Since we ended Mark’s Gospel yesterday on the angel’s announcement of the Resurrection (duh!), I thought this would be a great time to take a short interlude. For the next few days I’m going to present some evidence that the Resurrection actually happened. I apologize for the bad pun off the famous line from A Few Good Men, but I couldn’t come up with anything better (titles aren’t my strong suit).
Before we get to the evidence, let me present some thoughts on why this is important. That’s the job of a practical theologian: To always ask “So what?” For me, the primary reason why this is so vital is because it backs up the claims of Christ in a unique way. You can visit the tomb and view the bodies of Confucius, Buddha, etc. Every other religious leader out there died and stayed dead. And quite frankly, it doesn’t really make that much a difference whether they’re alive or not. Their claims to ultimate truth don’t depend on their being alive.
Not so with Christ. If we found the body of Jesus, if we found so much as a finger bone, then the entire faith falls apart. The main representative of our faith after Pentecost, the one who literally wrote half the New Testament, said “[If] Christ has not been raised, your faith is futile; you are still in your sins. Then those also who have [died] in Christ are lost. If only for this life we have hope in Christ, we are of all people most to be pitied.” In other words, our entire belief system stands or falls on the Resurrection.
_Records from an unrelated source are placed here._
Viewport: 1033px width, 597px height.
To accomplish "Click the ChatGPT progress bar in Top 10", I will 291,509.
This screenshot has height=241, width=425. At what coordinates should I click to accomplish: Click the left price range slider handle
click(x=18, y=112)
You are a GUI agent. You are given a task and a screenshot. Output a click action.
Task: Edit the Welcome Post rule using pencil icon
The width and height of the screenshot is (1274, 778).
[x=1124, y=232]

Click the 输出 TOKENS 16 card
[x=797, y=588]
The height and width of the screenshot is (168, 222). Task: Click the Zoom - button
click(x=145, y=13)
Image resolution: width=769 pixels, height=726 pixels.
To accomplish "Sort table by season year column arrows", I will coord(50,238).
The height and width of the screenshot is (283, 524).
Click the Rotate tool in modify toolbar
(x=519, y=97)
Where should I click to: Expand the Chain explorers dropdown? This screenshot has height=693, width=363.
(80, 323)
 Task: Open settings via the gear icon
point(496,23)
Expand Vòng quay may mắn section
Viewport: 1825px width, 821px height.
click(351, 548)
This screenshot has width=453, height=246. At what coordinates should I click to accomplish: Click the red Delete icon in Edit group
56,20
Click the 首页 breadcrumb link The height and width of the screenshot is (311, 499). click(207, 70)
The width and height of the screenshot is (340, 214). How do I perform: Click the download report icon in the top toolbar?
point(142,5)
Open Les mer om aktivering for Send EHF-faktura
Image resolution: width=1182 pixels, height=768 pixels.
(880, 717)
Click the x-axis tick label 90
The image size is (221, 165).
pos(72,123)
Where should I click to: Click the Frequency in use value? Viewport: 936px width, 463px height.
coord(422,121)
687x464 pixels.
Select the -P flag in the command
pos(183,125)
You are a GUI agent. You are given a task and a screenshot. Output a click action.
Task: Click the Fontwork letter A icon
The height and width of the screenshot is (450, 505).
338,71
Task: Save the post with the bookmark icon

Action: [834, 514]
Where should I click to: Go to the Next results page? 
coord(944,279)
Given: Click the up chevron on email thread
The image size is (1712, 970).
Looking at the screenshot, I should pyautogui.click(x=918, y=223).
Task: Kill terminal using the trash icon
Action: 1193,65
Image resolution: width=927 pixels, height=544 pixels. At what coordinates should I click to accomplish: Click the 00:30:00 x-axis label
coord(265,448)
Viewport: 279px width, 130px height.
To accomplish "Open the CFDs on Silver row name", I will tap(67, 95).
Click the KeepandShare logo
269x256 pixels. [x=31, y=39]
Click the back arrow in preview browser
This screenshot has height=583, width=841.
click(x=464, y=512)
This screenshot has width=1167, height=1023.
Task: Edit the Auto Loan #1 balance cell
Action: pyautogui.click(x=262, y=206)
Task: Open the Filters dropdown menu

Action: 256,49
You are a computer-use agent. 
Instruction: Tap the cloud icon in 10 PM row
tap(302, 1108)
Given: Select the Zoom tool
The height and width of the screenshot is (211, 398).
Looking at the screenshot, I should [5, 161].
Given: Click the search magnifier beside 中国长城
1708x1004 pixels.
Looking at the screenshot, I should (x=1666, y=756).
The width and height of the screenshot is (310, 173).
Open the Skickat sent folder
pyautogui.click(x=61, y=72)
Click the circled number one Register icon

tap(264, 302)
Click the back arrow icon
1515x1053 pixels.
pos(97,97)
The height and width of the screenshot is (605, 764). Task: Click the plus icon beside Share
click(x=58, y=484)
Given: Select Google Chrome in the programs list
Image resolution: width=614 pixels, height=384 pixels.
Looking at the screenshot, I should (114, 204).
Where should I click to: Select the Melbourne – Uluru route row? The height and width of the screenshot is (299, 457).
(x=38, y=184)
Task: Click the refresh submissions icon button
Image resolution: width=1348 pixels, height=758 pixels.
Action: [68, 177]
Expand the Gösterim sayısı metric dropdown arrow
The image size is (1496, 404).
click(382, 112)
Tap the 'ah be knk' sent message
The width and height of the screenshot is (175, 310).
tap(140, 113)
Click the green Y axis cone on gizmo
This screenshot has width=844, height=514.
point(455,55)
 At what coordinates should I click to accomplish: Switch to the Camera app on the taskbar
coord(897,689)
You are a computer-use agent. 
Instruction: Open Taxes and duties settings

I mentioned before the book Who Moved the Stone? by Frank Morison. He was a world-class scientist who set out to disprove the Resurrection. He looked at the evidence from a historical viewpoint, and you can guess the result. The first chapter is “The Book That Refused to Be Written.” The main piece that he couldn’t get over? It’s found in the title of the book itself.
This is one of the great ironies found in God’s word. The religious leaders knew that Jesus had claimed that he would rise from the dead (something that his own disciples had trouble remembering), and they wanted to prevent his followers from stealing his body and then claiming he had risen. So they went to Pilate and asked for guards for the tomb.
Please keep in mind that these are Roman soldiers. They were trained to fulfill their duty or die trying. The seal that’s mentioned here? That’s referring to the seal of the Roman Empire, and that meant death for anyone to break it.
I don’t want to mock anyone, I really don’t. That’s not my purpose. But for someone to deny the Resurrection, they have to claim that the disciples--some untrained fishermen and an ex-tax collector--snuck up on these guards, overpowered them, removed the stone, and stole the body. And quite frankly, it's a funny picture to imagine.
That’s where the grand irony comes in. The religious leaders wanted to stifle any claims that this “deceiver” rose from the dead. What they ended up doing was providing some of the best evidence that he did rise from the dead.
This has got to be one of the best examples I’ve ever encountered of God’s sovereignty in action. Our Lord does not accomplish his purposes in spite of the Enemy’s best efforts, but because of them. The Father wanted to make sure that his Son’s resurrection was attested to by the best evidence. Why? He wants us to place our faith in his Son and submit to him. That’s what this whole thing is about, right?
Father God, I praise you that you turn our Enemy’s best plans into your best triumphs. You are sovereign almighty God, and there is no other.